Could you please retype all of the entries exactly as they appear?
[AVAILABLE DATA Boundary: Start]
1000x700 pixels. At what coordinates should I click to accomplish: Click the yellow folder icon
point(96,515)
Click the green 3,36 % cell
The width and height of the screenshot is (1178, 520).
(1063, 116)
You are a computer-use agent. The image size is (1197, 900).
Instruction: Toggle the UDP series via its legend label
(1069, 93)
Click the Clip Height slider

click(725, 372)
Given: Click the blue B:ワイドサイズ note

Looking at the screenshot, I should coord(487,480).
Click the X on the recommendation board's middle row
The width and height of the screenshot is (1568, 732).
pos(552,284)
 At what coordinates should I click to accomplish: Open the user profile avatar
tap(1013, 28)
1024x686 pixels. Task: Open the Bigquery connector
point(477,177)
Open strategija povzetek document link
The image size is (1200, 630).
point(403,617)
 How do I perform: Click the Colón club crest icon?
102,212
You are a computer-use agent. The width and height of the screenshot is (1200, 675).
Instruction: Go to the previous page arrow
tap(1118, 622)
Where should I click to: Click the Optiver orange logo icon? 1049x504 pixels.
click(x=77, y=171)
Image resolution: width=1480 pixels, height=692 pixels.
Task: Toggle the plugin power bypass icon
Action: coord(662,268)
[AVAILABLE DATA Boundary: End]
▸ THE COMPLETED TASK:
1000x700 pixels. At what coordinates should I click to accomplish: Click the yellow folder icon
point(96,515)
Click the green 3,36 % cell
The width and height of the screenshot is (1178, 520).
(1063, 116)
You are a computer-use agent. The image size is (1197, 900).
Instruction: Toggle the UDP series via its legend label
(1069, 93)
Click the Clip Height slider

click(725, 372)
Given: Click the blue B:ワイドサイズ note

Looking at the screenshot, I should coord(487,480).
Click the X on the recommendation board's middle row
The width and height of the screenshot is (1568, 732).
pos(552,284)
 At what coordinates should I click to accomplish: Open the user profile avatar
tap(1013, 28)
1024x686 pixels. Task: Open the Bigquery connector
point(477,177)
Open strategija povzetek document link
The image size is (1200, 630).
point(403,617)
 How do I perform: Click the Colón club crest icon?
102,212
You are a computer-use agent. The width and height of the screenshot is (1200, 675).
Instruction: Go to the previous page arrow
tap(1118, 622)
Where should I click to: Click the Optiver orange logo icon? 1049x504 pixels.
click(x=77, y=171)
Image resolution: width=1480 pixels, height=692 pixels.
Task: Toggle the plugin power bypass icon
Action: coord(662,268)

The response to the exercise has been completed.